# TEXT SECTION:
Personal information
- Native name: Татьяна Олеговна Петреня
- Born: 18 October 1981 (age 44) Mogilev, Byelorussian SSR, Soviet Union
- Years active: 2004–
- Height: 167 cm (5 ft 6 in)
- Weight: 53 kg (117 lb)

Sport
- Country: Belarus
- Sport: Trampolining

Achievements and titles
- Olympic finals: 2004, 2008, 2012, 2016
- World finals: 2015, 2016, 2017
- Regional finals: 2012

Medal record
Trampolining
Representing Belarus
European Trampoline Championships
| Gold medal – first place | 2012 Saint Petersburg | Individual |
| Silver medal – second place | 2021 Sochi | Team |
Trampoline World Championships
| Bronze medal – third place | 2015 Odense | Synchronised |
| Gold medal – first place | 2017 Sofia | Individual |
| Bronze medal – third place | 2017 Sofia | Synchronised |
FIG World Cup
| Silver medal – second place | 2016 Baku | Individual |

= Tatsiana Piatrenia =

Belarusian trampoline gymnast

Tatsiana Piatrenia (also Tatyana Petrenya, Татьяна Олеговна Петреня, born 18 October 1981) is a Belarusian trampoline gymnast, who has competed at four Olympic Games, with a best finish of fifth. She won the individual events at the 2017 Trampoline Gymnastics World Championships and the 2012 European Trampoline Championships.

# DATA EXCERPTS:
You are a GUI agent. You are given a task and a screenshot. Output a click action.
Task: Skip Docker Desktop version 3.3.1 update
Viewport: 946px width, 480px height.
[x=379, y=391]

--

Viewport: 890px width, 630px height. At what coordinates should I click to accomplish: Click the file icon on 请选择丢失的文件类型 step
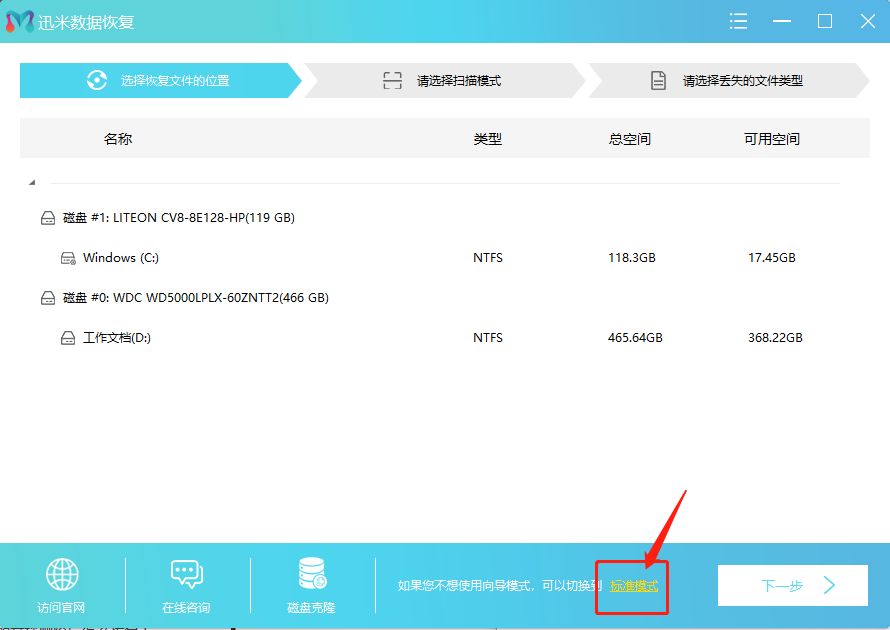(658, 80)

...

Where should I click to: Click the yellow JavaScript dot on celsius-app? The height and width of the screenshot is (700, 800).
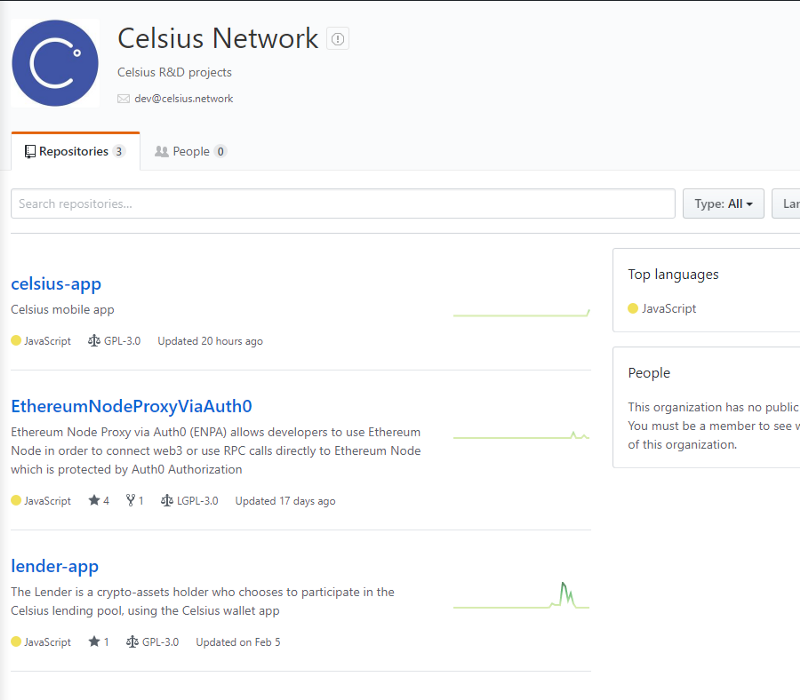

# REQUIRED ACTIONS:
A - Using only the Tatsiana Piatrenia profile, decide whether each statement agrees with it: (i) She has competed at four Olympic Games. (ii) Her best Olympic finish was third. (iii) She was born in Minsk. For each, answer yes or no and quote the deciding words from the profile.
B - Write the next few sentences of the Tatsiana Piatrenia profile, starting right after its last sentence.
The material has no role in any of this work.

# RESPONSES TO THE EXERCISE:
A -
(i) Yes: "has competed at four Olympic Games"
(ii) No: "with a best finish of fifth"
(iii) No: "Born: 18 October 1981 (age 44) Mogilev"

B -
==Career==
Piatrenia competed at the 2004, 2008, 2012 and 2016 Summer Olympics, making her the first female trampoline gymnast to compete at four Olympics. At the 2004 and 2008 Games, she did not reach the final of the women's individual event. In 2012, she won her event at the European Trampoline Championships, and finished fifth in the women's individual event in the Olympics. In 2015, Piatrenia won a bronze medal in the women's synchronized trampoline event at the Trampoline World Championships. In 2016, she reached the FIG World Cup final, finishing second in the women's individual event. She finished fifth in women's individual final at the 2016 Games, after having come first in the qualifying section of the event. In 2017, she won the women's individual event at the 2017 Trampoline Gymnastics World Championships, and came third in the women's synchronised trampoline event alongside Maryia Makharynskaya. She was part of the Belarus team that came second in the women's team event at the 2021 European Trampoline Championships.

==Awards==
In 2014, she was awarded the Master of Sport of Belarus by Belarusian President Alexander Lukashenko. In 2017, she won the Belarus Female Sportsperson of the Year award.